### Activity
Copy the records. Keep every line exactly as it is.

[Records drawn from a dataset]
'''
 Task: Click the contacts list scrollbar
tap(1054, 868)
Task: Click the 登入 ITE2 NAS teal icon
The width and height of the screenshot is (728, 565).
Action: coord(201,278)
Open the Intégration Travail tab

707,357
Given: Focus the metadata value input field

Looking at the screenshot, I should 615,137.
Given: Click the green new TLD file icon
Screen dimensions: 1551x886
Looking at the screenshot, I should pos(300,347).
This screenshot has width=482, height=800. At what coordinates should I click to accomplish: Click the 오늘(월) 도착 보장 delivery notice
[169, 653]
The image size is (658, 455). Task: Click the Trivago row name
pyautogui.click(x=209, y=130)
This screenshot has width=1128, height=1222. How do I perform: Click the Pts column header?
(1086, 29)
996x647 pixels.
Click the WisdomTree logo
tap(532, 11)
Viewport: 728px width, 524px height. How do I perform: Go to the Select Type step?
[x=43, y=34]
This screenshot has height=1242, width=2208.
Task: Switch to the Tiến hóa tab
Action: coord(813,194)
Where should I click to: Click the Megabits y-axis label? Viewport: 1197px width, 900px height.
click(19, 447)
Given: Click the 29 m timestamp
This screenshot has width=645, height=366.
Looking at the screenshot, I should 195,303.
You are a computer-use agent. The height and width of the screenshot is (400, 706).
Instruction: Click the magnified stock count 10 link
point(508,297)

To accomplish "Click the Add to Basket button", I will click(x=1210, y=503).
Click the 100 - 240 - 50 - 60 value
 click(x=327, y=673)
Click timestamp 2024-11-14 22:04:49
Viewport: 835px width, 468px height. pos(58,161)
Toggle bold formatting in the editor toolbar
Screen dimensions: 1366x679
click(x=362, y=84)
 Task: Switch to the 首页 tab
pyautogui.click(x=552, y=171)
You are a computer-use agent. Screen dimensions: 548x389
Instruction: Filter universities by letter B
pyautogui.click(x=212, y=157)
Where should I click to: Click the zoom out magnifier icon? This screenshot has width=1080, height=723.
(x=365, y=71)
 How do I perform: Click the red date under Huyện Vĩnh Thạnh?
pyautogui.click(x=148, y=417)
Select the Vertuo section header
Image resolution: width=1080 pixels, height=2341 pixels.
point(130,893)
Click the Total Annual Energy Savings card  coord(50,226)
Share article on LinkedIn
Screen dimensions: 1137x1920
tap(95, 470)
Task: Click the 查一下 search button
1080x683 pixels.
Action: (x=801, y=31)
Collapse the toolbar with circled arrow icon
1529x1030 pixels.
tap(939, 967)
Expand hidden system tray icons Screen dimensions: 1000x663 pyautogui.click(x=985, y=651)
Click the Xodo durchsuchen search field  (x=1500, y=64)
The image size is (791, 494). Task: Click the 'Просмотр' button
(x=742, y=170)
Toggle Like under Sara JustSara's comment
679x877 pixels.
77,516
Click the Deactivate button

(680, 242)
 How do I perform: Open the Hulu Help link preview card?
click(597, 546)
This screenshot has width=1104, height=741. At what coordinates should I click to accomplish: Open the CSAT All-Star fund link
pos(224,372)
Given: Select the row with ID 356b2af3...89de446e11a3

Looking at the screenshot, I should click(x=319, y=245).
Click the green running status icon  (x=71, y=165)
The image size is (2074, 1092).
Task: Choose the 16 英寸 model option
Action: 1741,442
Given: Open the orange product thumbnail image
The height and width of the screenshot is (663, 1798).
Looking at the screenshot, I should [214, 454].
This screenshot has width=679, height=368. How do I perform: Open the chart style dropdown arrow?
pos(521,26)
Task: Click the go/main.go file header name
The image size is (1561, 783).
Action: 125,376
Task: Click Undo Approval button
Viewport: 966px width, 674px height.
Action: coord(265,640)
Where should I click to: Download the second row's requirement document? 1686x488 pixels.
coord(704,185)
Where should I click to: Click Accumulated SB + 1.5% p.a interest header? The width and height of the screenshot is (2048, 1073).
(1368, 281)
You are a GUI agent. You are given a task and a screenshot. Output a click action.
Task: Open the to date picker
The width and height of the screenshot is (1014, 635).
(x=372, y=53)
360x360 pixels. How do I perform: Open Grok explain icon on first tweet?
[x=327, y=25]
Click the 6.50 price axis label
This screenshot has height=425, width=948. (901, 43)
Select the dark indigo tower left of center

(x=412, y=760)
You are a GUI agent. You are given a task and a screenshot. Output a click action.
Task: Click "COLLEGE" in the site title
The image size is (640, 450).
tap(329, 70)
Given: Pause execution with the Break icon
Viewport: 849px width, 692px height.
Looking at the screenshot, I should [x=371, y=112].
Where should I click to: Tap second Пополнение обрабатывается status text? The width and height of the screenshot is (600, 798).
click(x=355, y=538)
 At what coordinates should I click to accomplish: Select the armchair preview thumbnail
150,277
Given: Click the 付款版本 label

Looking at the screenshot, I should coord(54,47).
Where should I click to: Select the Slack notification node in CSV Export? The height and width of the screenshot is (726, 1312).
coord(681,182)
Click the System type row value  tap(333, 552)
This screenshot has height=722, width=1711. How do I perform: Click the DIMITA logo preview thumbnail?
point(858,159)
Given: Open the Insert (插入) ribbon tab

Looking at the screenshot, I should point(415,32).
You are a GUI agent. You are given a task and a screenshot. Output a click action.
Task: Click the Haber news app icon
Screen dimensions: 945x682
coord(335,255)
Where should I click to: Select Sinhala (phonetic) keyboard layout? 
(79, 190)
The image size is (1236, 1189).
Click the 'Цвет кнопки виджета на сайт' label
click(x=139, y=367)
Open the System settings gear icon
'''
### Output for this exercise
 Task: Click the contacts list scrollbar
tap(1054, 868)
Task: Click the 登入 ITE2 NAS teal icon
The width and height of the screenshot is (728, 565).
Action: coord(201,278)
Open the Intégration Travail tab

707,357
Given: Focus the metadata value input field

Looking at the screenshot, I should 615,137.
Given: Click the green new TLD file icon
Screen dimensions: 1551x886
Looking at the screenshot, I should pos(300,347).
This screenshot has width=482, height=800. At what coordinates should I click to accomplish: Click the 오늘(월) 도착 보장 delivery notice
[169, 653]
The image size is (658, 455). Task: Click the Trivago row name
pyautogui.click(x=209, y=130)
This screenshot has width=1128, height=1222. How do I perform: Click the Pts column header?
(1086, 29)
996x647 pixels.
Click the WisdomTree logo
tap(532, 11)
Viewport: 728px width, 524px height. How do I perform: Go to the Select Type step?
[x=43, y=34]
This screenshot has height=1242, width=2208.
Task: Switch to the Tiến hóa tab
Action: coord(813,194)
Where should I click to: Click the Megabits y-axis label? Viewport: 1197px width, 900px height.
click(19, 447)
Given: Click the 29 m timestamp
This screenshot has width=645, height=366.
Looking at the screenshot, I should 195,303.
You are a computer-use agent. The height and width of the screenshot is (400, 706).
Instruction: Click the magnified stock count 10 link
point(508,297)

To accomplish "Click the Add to Basket button", I will click(x=1210, y=503).
Click the 100 - 240 - 50 - 60 value
 click(x=327, y=673)
Click timestamp 2024-11-14 22:04:49
Viewport: 835px width, 468px height. pos(58,161)
Toggle bold formatting in the editor toolbar
Screen dimensions: 1366x679
click(x=362, y=84)
 Task: Switch to the 首页 tab
pyautogui.click(x=552, y=171)
You are a computer-use agent. Screen dimensions: 548x389
Instruction: Filter universities by letter B
pyautogui.click(x=212, y=157)
Where should I click to: Click the zoom out magnifier icon? This screenshot has width=1080, height=723.
(x=365, y=71)
 How do I perform: Click the red date under Huyện Vĩnh Thạnh?
pyautogui.click(x=148, y=417)
Select the Vertuo section header
Image resolution: width=1080 pixels, height=2341 pixels.
point(130,893)
Click the Total Annual Energy Savings card  coord(50,226)
Share article on LinkedIn
Screen dimensions: 1137x1920
tap(95, 470)
Task: Click the 查一下 search button
1080x683 pixels.
Action: (x=801, y=31)
Collapse the toolbar with circled arrow icon
1529x1030 pixels.
tap(939, 967)
Expand hidden system tray icons Screen dimensions: 1000x663 pyautogui.click(x=985, y=651)
Click the Xodo durchsuchen search field  (x=1500, y=64)
The image size is (791, 494). Task: Click the 'Просмотр' button
(x=742, y=170)
Toggle Like under Sara JustSara's comment
679x877 pixels.
77,516
Click the Deactivate button

(680, 242)
 How do I perform: Open the Hulu Help link preview card?
click(597, 546)
This screenshot has width=1104, height=741. At what coordinates should I click to accomplish: Open the CSAT All-Star fund link
pos(224,372)
Given: Select the row with ID 356b2af3...89de446e11a3

Looking at the screenshot, I should click(x=319, y=245).
Click the green running status icon  (x=71, y=165)
The image size is (2074, 1092).
Task: Choose the 16 英寸 model option
Action: 1741,442
Given: Open the orange product thumbnail image
The height and width of the screenshot is (663, 1798).
Looking at the screenshot, I should [214, 454].
This screenshot has width=679, height=368. How do I perform: Open the chart style dropdown arrow?
pos(521,26)
Task: Click the go/main.go file header name
The image size is (1561, 783).
Action: 125,376
Task: Click Undo Approval button
Viewport: 966px width, 674px height.
Action: coord(265,640)
Where should I click to: Download the second row's requirement document? 1686x488 pixels.
coord(704,185)
Where should I click to: Click Accumulated SB + 1.5% p.a interest header? The width and height of the screenshot is (2048, 1073).
(1368, 281)
You are a GUI agent. You are given a task and a screenshot. Output a click action.
Task: Open the to date picker
The width and height of the screenshot is (1014, 635).
(x=372, y=53)
360x360 pixels. How do I perform: Open Grok explain icon on first tweet?
[x=327, y=25]
Click the 6.50 price axis label
This screenshot has height=425, width=948. (901, 43)
Select the dark indigo tower left of center

(x=412, y=760)
You are a GUI agent. You are given a task and a screenshot. Output a click action.
Task: Click "COLLEGE" in the site title
The image size is (640, 450).
tap(329, 70)
Given: Pause execution with the Break icon
Viewport: 849px width, 692px height.
Looking at the screenshot, I should [x=371, y=112].
Where should I click to: Tap second Пополнение обрабатывается status text? The width and height of the screenshot is (600, 798).
click(x=355, y=538)
 At what coordinates should I click to accomplish: Select the armchair preview thumbnail
150,277
Given: Click the 付款版本 label

Looking at the screenshot, I should coord(54,47).
Where should I click to: Select the Slack notification node in CSV Export? The height and width of the screenshot is (726, 1312).
coord(681,182)
Click the System type row value  tap(333, 552)
This screenshot has height=722, width=1711. How do I perform: Click the DIMITA logo preview thumbnail?
point(858,159)
Given: Open the Insert (插入) ribbon tab

Looking at the screenshot, I should point(415,32).
You are a GUI agent. You are given a task and a screenshot. Output a click action.
Task: Click the Haber news app icon
Screen dimensions: 945x682
coord(335,255)
Where should I click to: Select Sinhala (phonetic) keyboard layout? 
(79, 190)
The image size is (1236, 1189).
Click the 'Цвет кнопки виджета на сайт' label
click(x=139, y=367)
Open the System settings gear icon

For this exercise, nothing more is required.